Opinions of Sunday, 26 July 2015
Columnist: Okoampa-Ahoofe, Kwame
By Kwame Okoampa-Ahoofe, Jr., Ph.D.
Garden City, New York
July 23, 2015
E-mail: [email protected]
You may not see it the way I see it. You may even be tempted to volley one vitriol or two at me. But the fact of the matter is that the only people pretending as if Ms. Akua Donkor's regular inclusion on presidential trips is an anomaly ought to rethink their gratuitous disappointment, anger and arrogance. You don't have to see or not see the same things in the value of Ms. Donkor that President John Dramani Mahama sees in her. After all, the judgment call belongs to the president; and he does not have to account to anybody except, perhaps, our rubber-stamp Parliament why he has chosen to make the woman who styles herself as a farmer a regular feature, or even a fixture, on his official trips both within and without the country.
If I remember correctly, Ms. Akua Donkor profiled herself as a farmer when she first stepped into the political arena as a presidential contestant and candidate of her own political party, namely, the Ghana Freedom Party (GFP). To be certain, whatever she has proven herself to lack, it is quite obvious that Akua Donkor possesses a far better, sharper and more poetic imagination than those supposedly upper-crust intellectuals who founded a political organization and called it the New Patriotic Party (NPP). Back then, as some of my readers may readily recall, I questioned the intellectual and creative modernity and imagination of the NPP leaders.
You see, I am a poet of some proven talent, at least as demonstrated by the fact that before I turned 18 years old, I had featured more than several times on the programs of Anokyekrom of the Ghana National Cultural Center, Kumasi. And presently, even as I write, I have at least 11 of my 22 self-published books stocked on the shelves of the Library of Congress (LoC). You know, you just don't get your books put onto the shelves of the largest library in the world simply for publishing them. It has to be based on merit; a disciplinary specialist has to read your work and decide that it belongs on the august shelves of the LoC. My royalties have come irregularly and in trickles. But that is not the point of my argument right now. What I am trying to imply here is that even Ms. Akua Donkor has a redeeming value.

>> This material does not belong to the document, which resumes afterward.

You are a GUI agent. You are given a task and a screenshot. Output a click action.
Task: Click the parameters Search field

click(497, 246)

I personally find the name New Patriotic Party to be rather amateurish and have said so in the past. I even recall that at one point, some of the key NPP operatives were considering changing this patently pedestrian and nineteen-centuryesque name. And then like most things dreamed up and thought about by mortals, everything went the way of preexistential silence and death. Or, perhaps, I ought to more appropriately say that everything went the way of the wind.
One "upper-crust" editorial recently suggested quite aptly that Ms. Akua Donkor offers President Mahama a nuisance political value. The fact of the matter is that sometimes a nuisance political value is all a leader as administratively desperate as President Mahama needs to take some of the heat off his back and feet. It is not about precisely what most of us are thinking about, or may be thinking about, I should say. On the President's most recent Italian trip, though, I thought it was quite fitting to have Ms. Donkor on board our presidential Gulf-Stream Jet as part of his entourage. After all, the trip was about "digitally" improving the way that farming is done in Ghana. And who best to bring along but somebody with "proven credentials" who best represents the average or typical Ghanaian farmer.

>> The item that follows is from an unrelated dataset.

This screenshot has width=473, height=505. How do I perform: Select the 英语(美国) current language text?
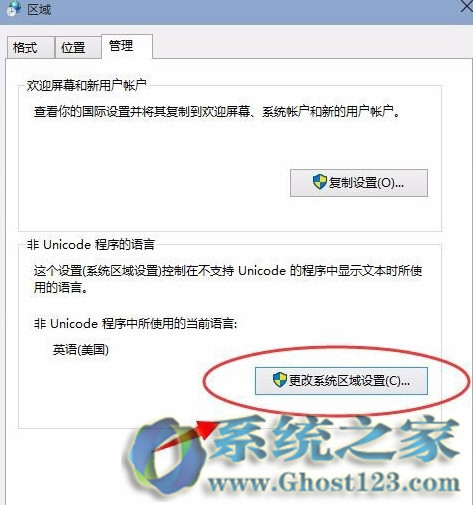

We all know, of course, that there are more Ghanaian women farmers than men. I hope you get the point that I am trying to make here. I don't know how many acres of hectares of cultivated land Ms. Akua Donkor owns. But I surely love the motorway-wide gab between both top and bottom front teeth of Akua "Ahoofe."
And, oh, I almost forgot the fact that I am also supposed to be talking about Dr. Nii Moi Thompson, a quite brilliant economist. I once met him at the Ghana Mission to the United Nations right here in New York City. I was winding down my dissertation, while he was still working on his doctorate at one of the State University of New York (SUNY) campuses. I still regard him as an acquaintance, though that one chance meeting with him was nearly twenty years ago.

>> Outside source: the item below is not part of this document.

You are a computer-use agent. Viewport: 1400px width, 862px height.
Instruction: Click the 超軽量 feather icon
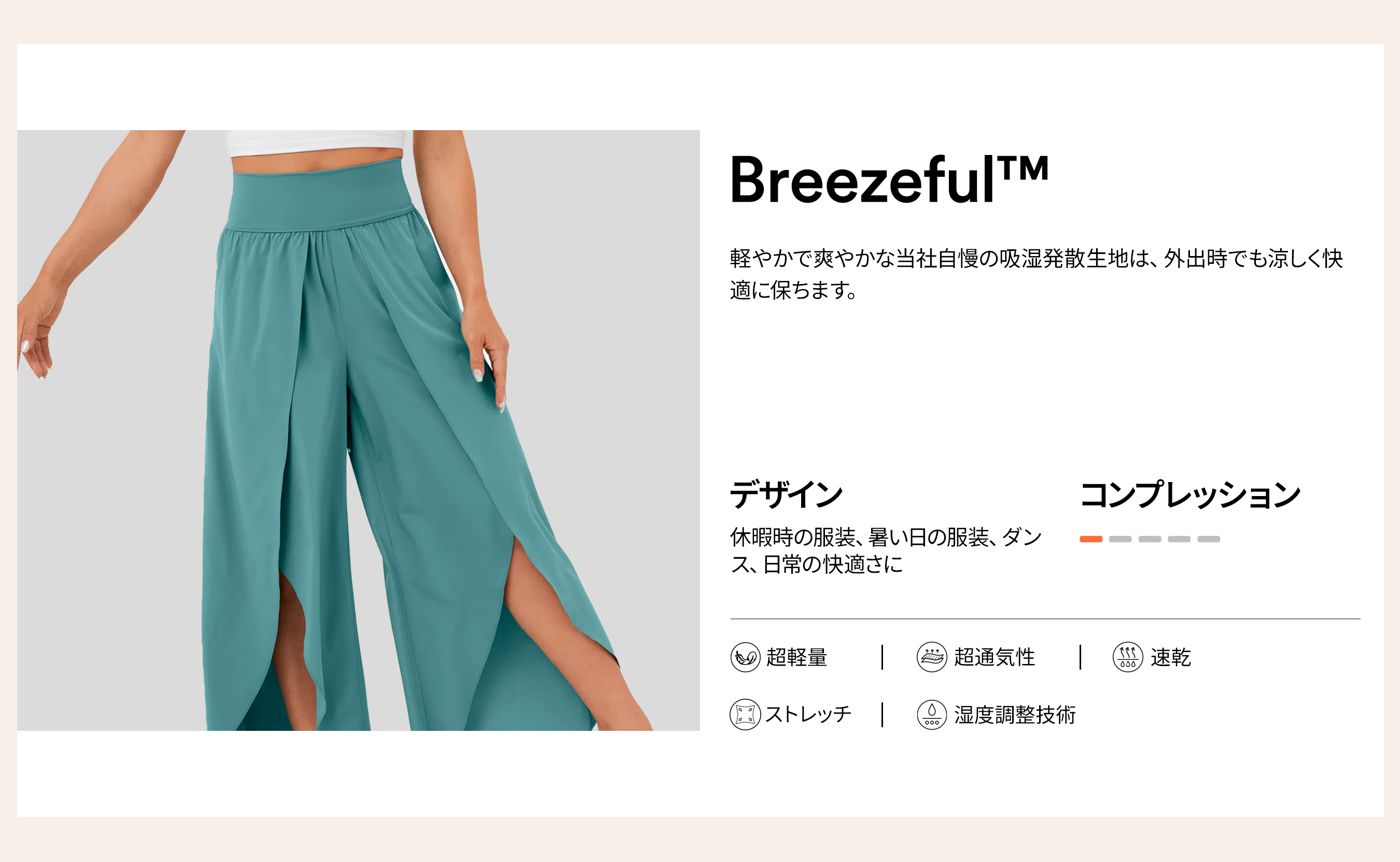(745, 657)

What I just wanted to bring to the attention of my readers regards how fast and suavely Nii Moi Thompson has moved from being a jobless rump-Convention People's Party (r-CPP) Chief Economic Analyst to President Mahama's Chief Economic Advisor Plenipotentiary In Charge of that white elephant called the National Development Planning Commission. I mean, here are Ghanaians saddled with a government that does not even have a two-year development plan for the country, thinking of establishing a 40-year development template for a non-one-party democracy like Ghana.
Well, if you think Ms. Akua Donkor is a political nuisance, just think about Dr. Nii Moi Thompson and his 40-year Development Dinosaur.